This post is dedicated to all our APHA members and non-members who have been infested with YesButs.
What’s a YesBut? A YesBut is the answer to all those questions and suggestions intended to help them build their practices that they prefer to not think about. Further, it’s the answer they give that, until these same advocates find a solution, indicates they will not succeed.
I wish I had a dollar for every YesBut someone fires back at me!
- “YesBut they need the help so badly and they don’t have any money!”
- “YesBut I’m afraid to quit my fulltime job until I’m making enough money to support myself!”
- “YesBut if the doctor doesn’t want me in the room, I don’t want to upset him.”
- “YesBut they get so upset in the hospital billing office when I ask questions!”
- “YesBut my client just calls out of the blue and an hour later we get off the phone. She’s so sweet, and I can’t just hang up on her!”
You get the picture.
Now – to be clear – there are some circumstances under which a YesBut is a perfectly appropriate answer.
Specifically, it’s when the additional information is the solution to the problem posed. The follow-on information is a “SoInstead“… or a “NextTime”

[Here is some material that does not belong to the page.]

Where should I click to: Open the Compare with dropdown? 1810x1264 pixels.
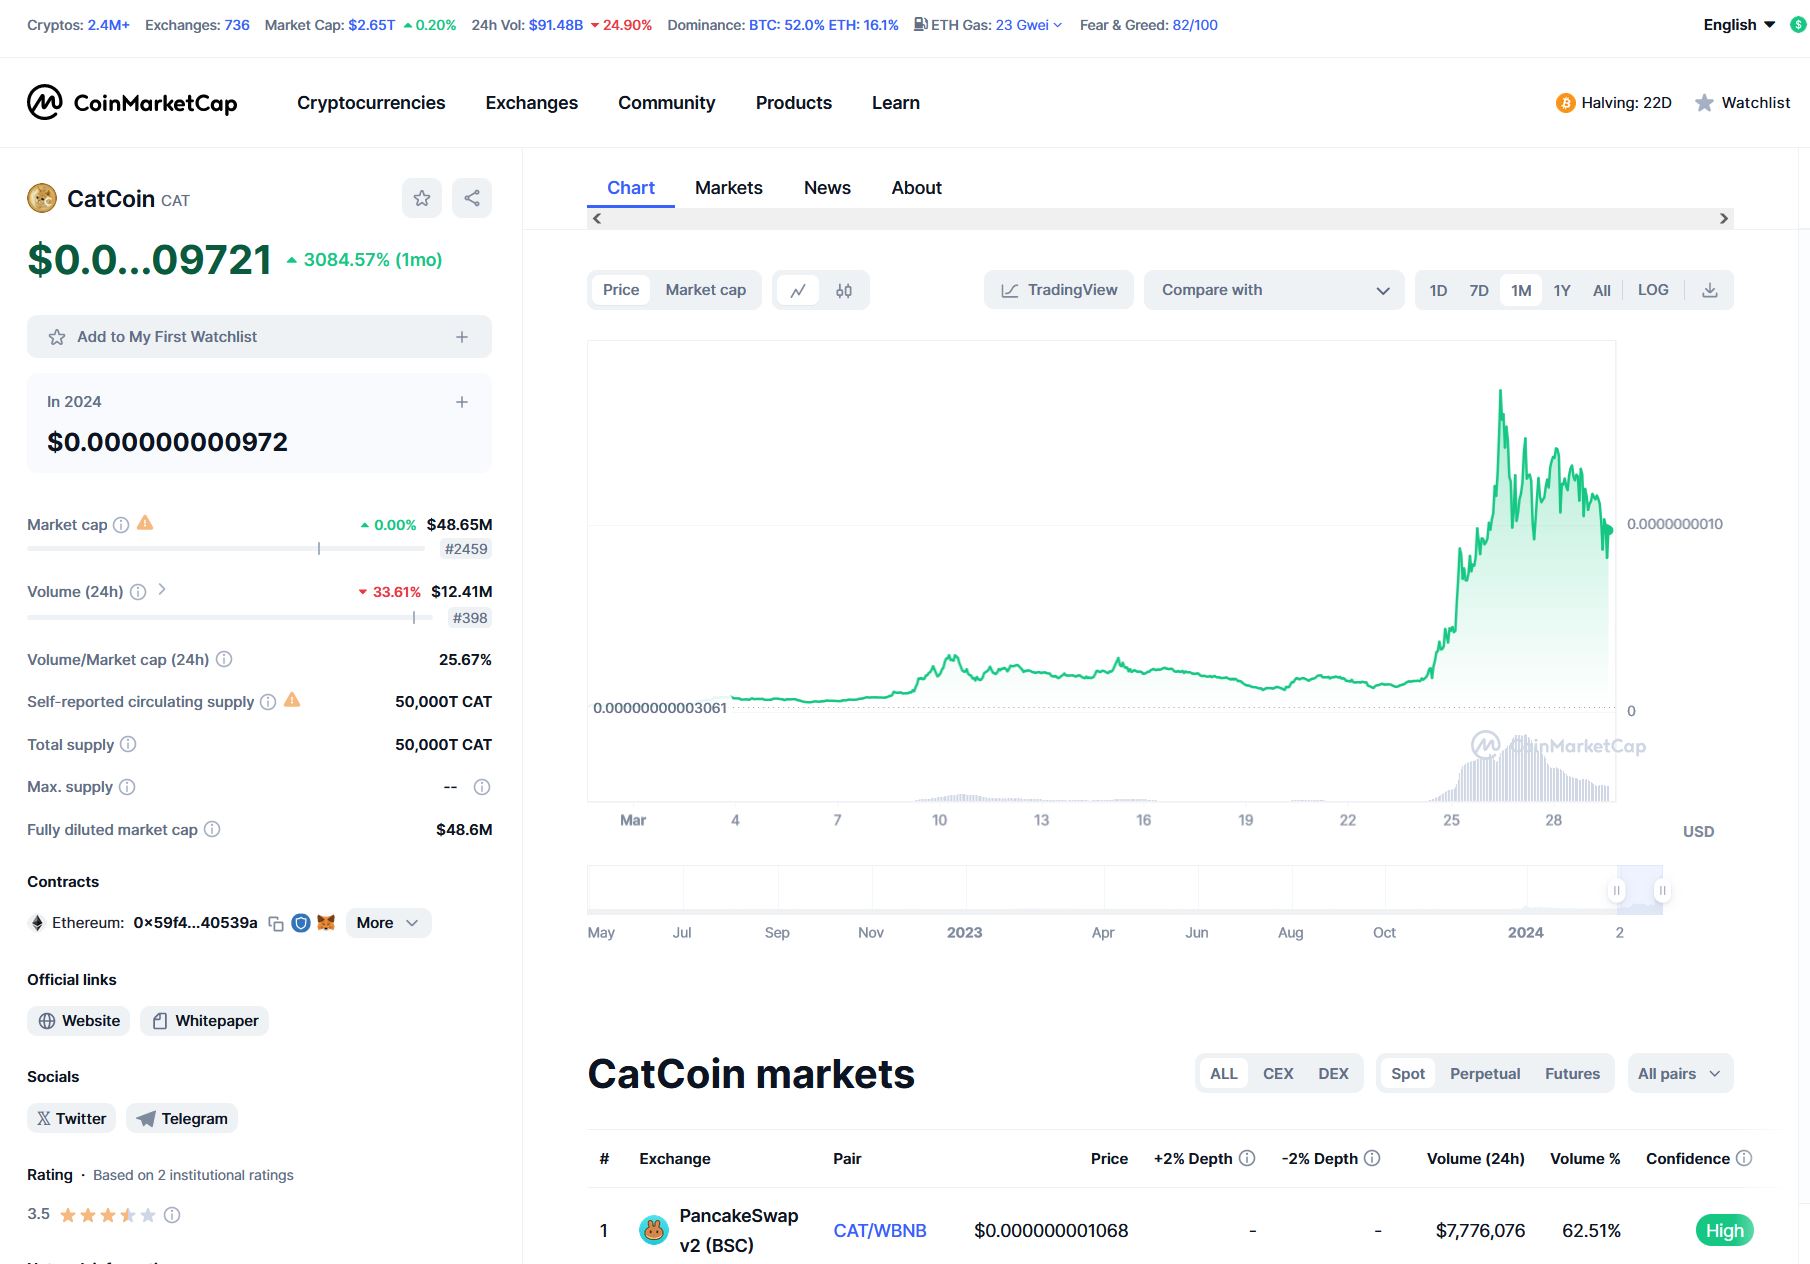[1275, 290]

For example, when clients call you too frequently and want to keep you on the phone for too long:
“Why don’t you just tell Mrs. Jones she is using up her contract time by waxing poetic on the phone every day?”
Followed by this YesBut:
“YesBut Mrs. Jones is just so lonely, so I know she’s turned to me to fill that void.”?
The solution comes with a SoInstead:
“So instead I’ve told Mrs. Jones that I would love to spend extra time with her, but that I’ll have to add more hours to our contract. Then I asked her if she had ever spent time at the Senior Center. She agreed to let me take her there next week to see if she likes it.”

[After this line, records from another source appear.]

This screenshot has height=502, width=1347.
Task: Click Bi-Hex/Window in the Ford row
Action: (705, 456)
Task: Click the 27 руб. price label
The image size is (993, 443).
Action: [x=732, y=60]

Another example – a client can’t pay for the services the advocate has already provided. “I’m so frustrated. I spent almost 15 hours working on Mr. McKenzie’s hospital and medical bills, but now he says he doesn’t have any money to pay me.”
“Didn’t you require Mr. McKenzie to pay you for your services up front?”
“YesBut he said he wouldn’t have the money until I told him what the savings would be from the negotiated hospital bill.”
The solution won’t work for the McKenzie situation, but it should work for subsequent clients…
“NextTime I’m going to tell a potential client that I’m sorry, but I just can’t do the work without payment up front. (Once burned, we are all twice shy, aren’t we?)”
Are you infested with YesButs?
If so, then your challenge will be to recognize those cases when you’ve either created your own roadblocks (the ones that, in turn, create YesButs!) – and then learn to always follow them with those SoInstead or NextTime solutions.
Hear what I type! Every business trips over YesButs on occasion. But unless you can develop solutions to your own YesButs, you will not be successful in building your business – your advocacy practice.
Can you think of YesBut moments in your practice building? Will you share them below?